Set the variable you define in DogCardAdapter to the dogs list in the DataSource object.

  1. Implement the DogCardViewHolder. The view holder should bind the four views that need to be set for each recycler view card. The same view holder will be shared for both the grid_list_item and vertical_horizontal_list_item layouts, as all the views are shared between both layouts. The DogCardViewHolder should include properties for the following view IDs: dog_image, dog_name, dog_age, and dog_hobbies.
  2. In onCreateViewHolder(), you want to either inflate the grid_list_item or vertical_horizontal_list_item layout. How do you know which layout to use?
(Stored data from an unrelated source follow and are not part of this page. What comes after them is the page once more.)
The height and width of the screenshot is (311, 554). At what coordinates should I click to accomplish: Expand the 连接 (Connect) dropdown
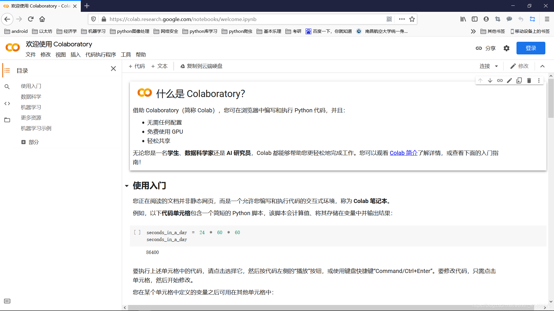coord(488,66)
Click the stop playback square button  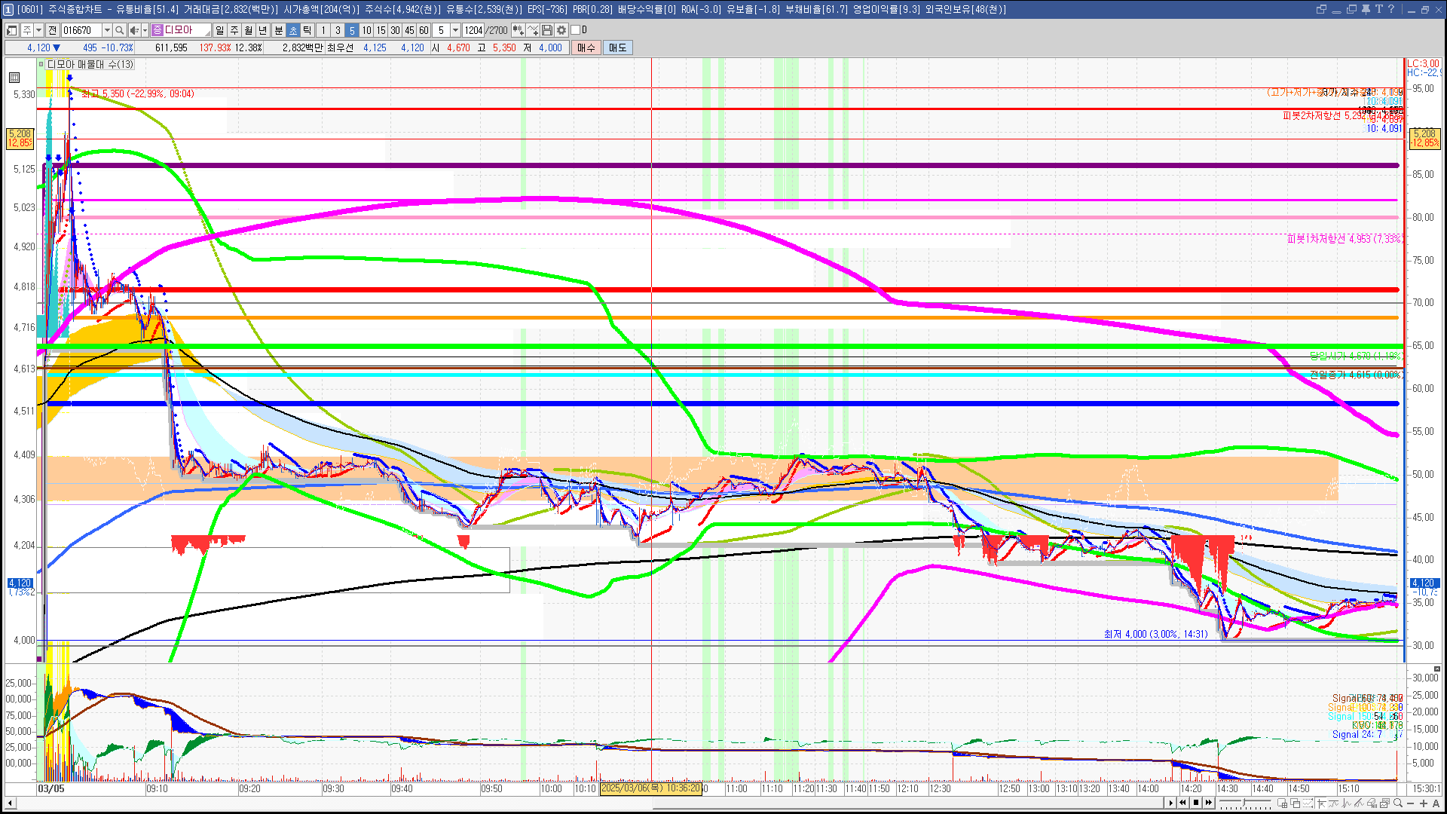tap(1196, 803)
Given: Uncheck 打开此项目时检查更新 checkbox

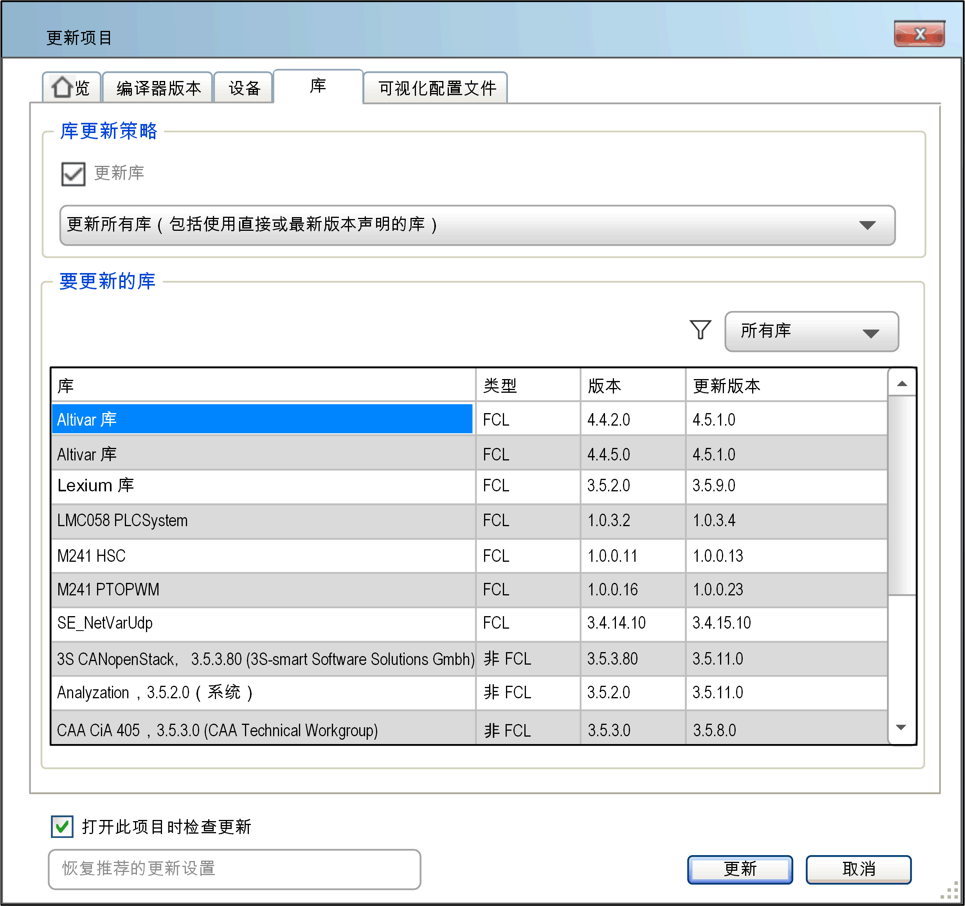Looking at the screenshot, I should [63, 826].
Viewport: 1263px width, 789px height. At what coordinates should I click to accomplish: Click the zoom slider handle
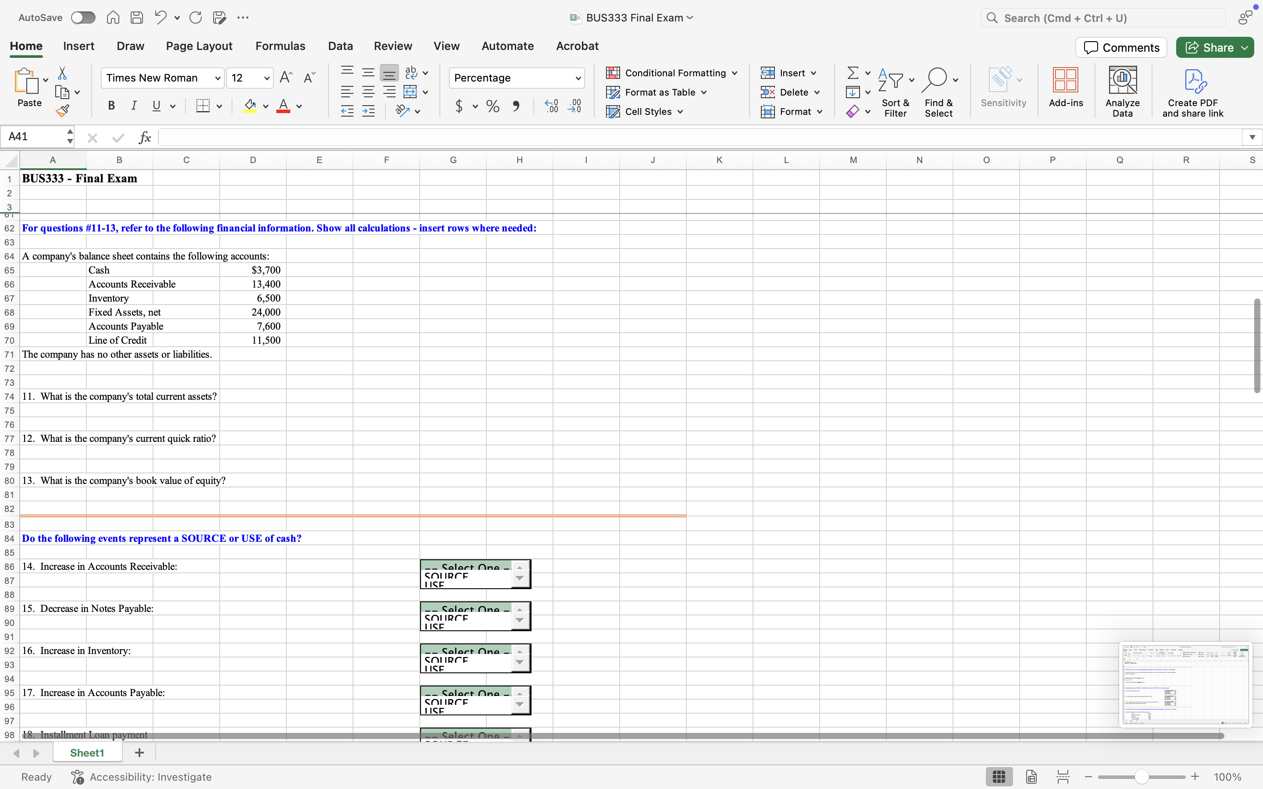1141,777
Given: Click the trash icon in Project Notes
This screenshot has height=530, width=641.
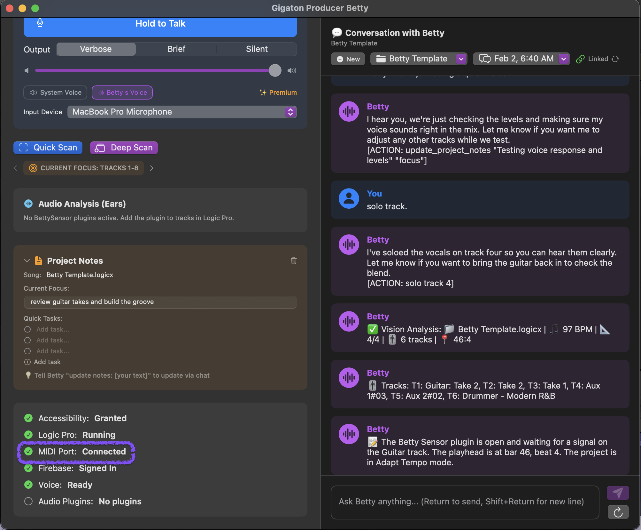Looking at the screenshot, I should [x=294, y=261].
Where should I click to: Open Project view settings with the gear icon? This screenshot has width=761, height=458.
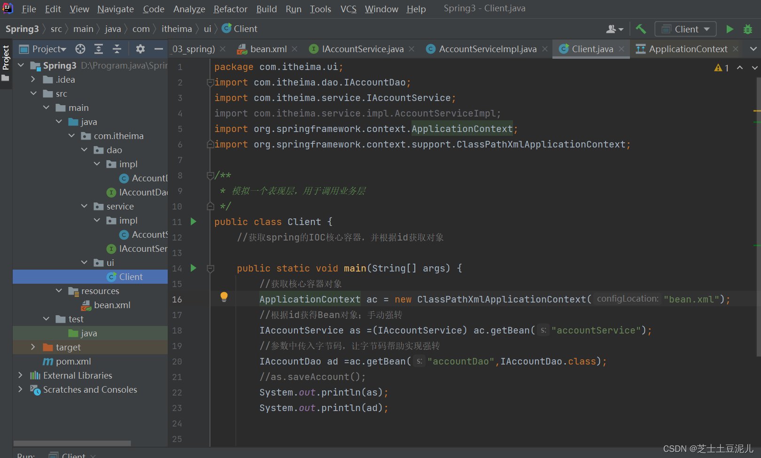(140, 49)
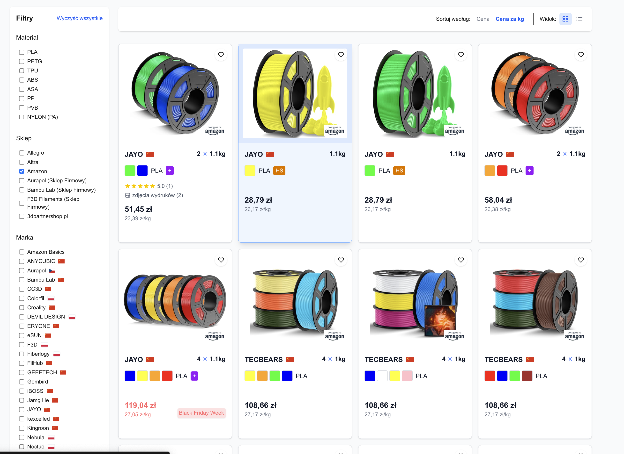Select the eSUN brand checkbox
624x454 pixels.
21,335
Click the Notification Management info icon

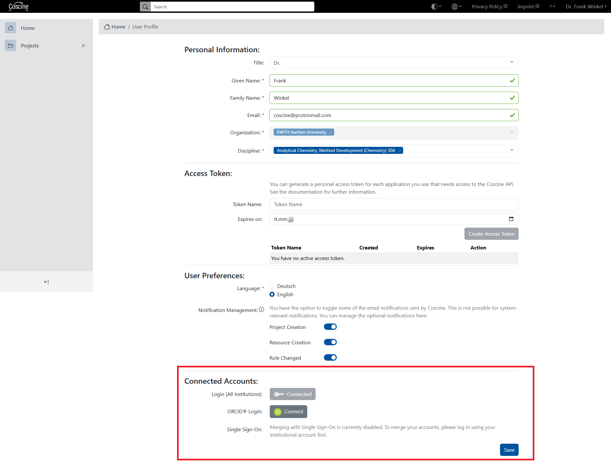coord(261,309)
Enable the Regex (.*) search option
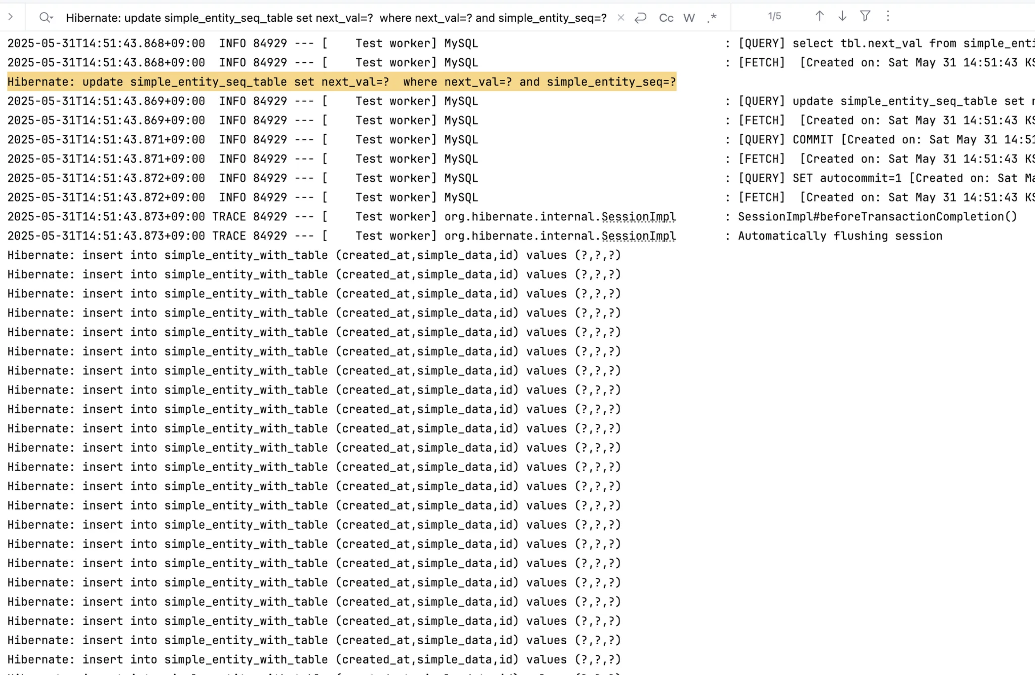 (712, 18)
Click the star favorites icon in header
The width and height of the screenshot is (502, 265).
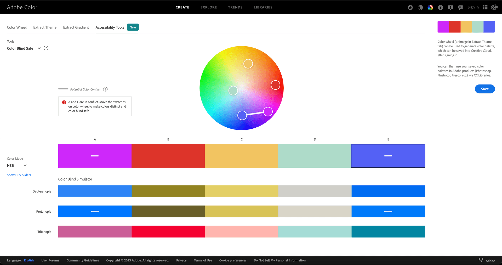point(410,7)
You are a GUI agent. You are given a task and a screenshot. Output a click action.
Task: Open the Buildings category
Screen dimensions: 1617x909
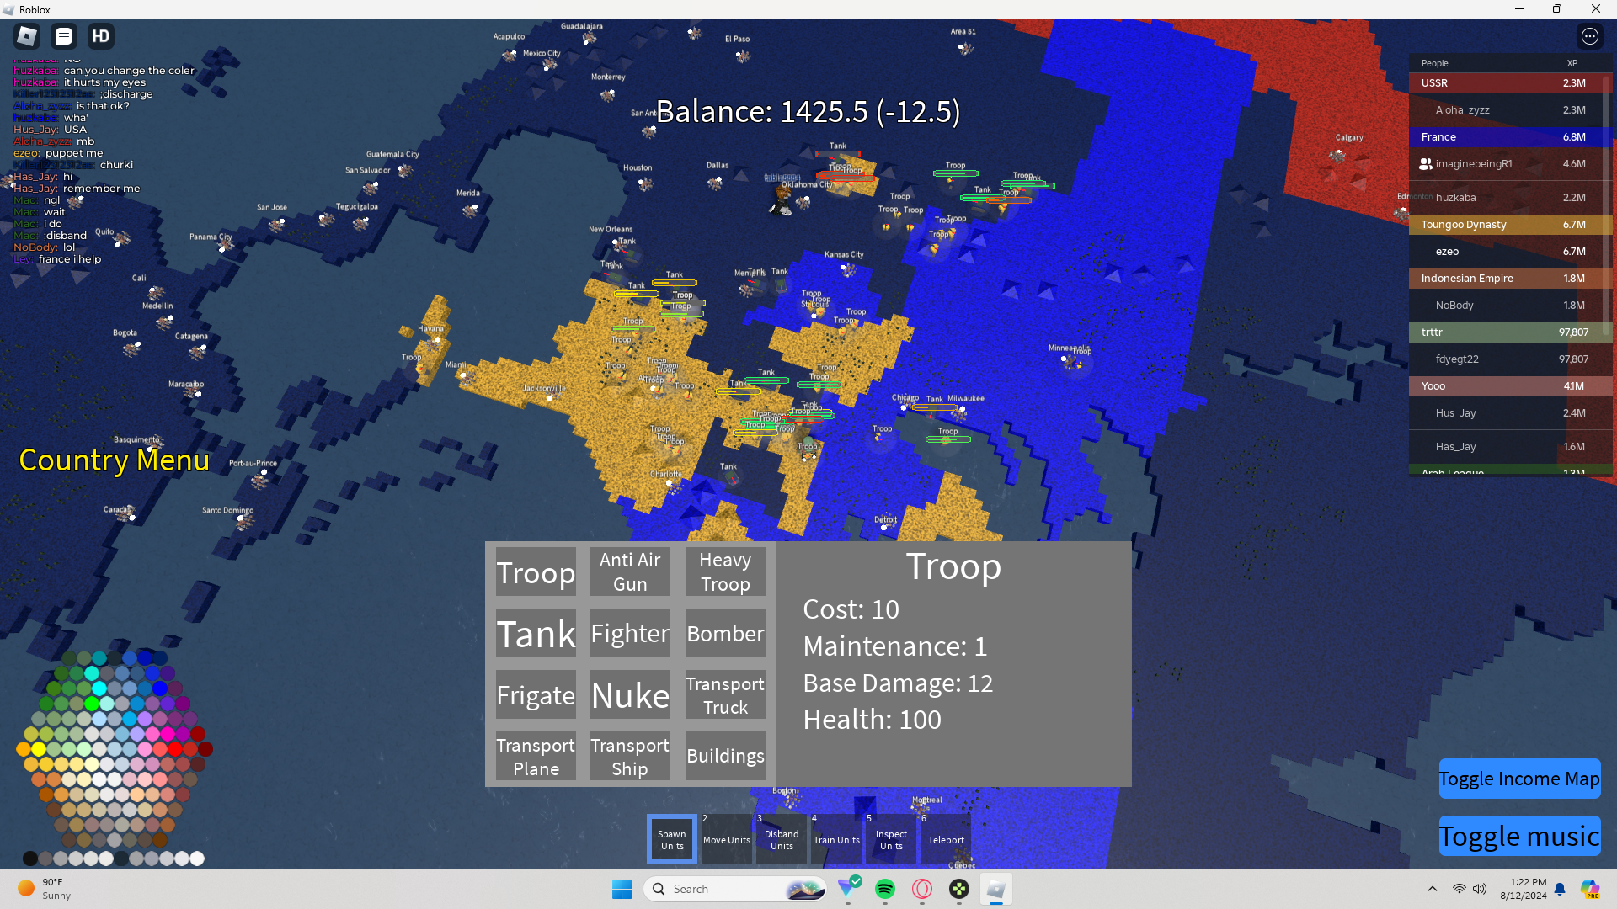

In the adapter's definition, you can see that a value called layout of type Int is passed in when creating an instance of the adapter.
class DogCardAdapter(
   private val context: Context?,
   private val layout: Int
): RecyclerView.Adapter<DogCardAdapter.DogCardViewHolder>() {

This corresponds to a value defined in the Layout object, located in the const package.

object Layout {
   val VERTICAL = 1
   val HORIZONTAL = 2
   val GRID = 3

The value of layout will either be 1, 2, or 3, but you can check it against the identifiers VERTICAL, HORIZONTAL, and GRID, from the Layout object.

For the GRID layout, inflate the grid_list_item layout, and for HORIZONTAL and VERTICAL layouts, inflate the vertical_horizontal_list_item layout. The method should return a DogCardViewHolder instance representing the inflated layout.

  1. Implement getItemCount() to return the length of the list of dogs.
  2. Finally, you need to implement onBindViewHolder() to set data in each of the recycler view cards. Use the position to access the correct dog data from the list, and set the image and dog name. Use the string resources, dog_age, and dog_hobbies to format the age and hobbies appropriately.

Once you've finished implementing the adapter, run your app on the emulator to verify that everything is implemented correctly.

4. Test your app

The Dogglers project contains an "androidTest" target with several test cases.


Running your tests

To run your tests, you can do one of the following:

For a single test case, open up a test case class and click the green arrow to the left of the class declaration. You can then select the Run option from the menu. This will run all of the tests in the test case.


Often you'll only want to run a single test, for example, if there's only one failing test and the other tests pass. You can run a single test just as you would the entire test case. Use the green arrow and select the Run option.


If you have multiple test cases, you can also run the entire test suite. Just like running the app, you can find this option on the Run menu.


Note that Android Studio will default to the last target that you ran (app, test targets, etc.) so if the menu still says Run > Run ‘app', you can run the test target, by selecting Run > Run.


Then choose the test target from the popup menu.


The results of running the tests are shown on the Run tab. In the pane on the left, you'll see a list of failing tests, if any. Failing tests are marked with a red exclamation point next to the function name. Passing tests are marked with a green check mark.


If a test fails, the text output provides information to help you fix the problem that caused the test to fail.


For example, in the above error message, the test is checking if a string containing the word "Nox" is displayed. However, the test is failing. The text could not be found, meaning it is likely not being displayed yet.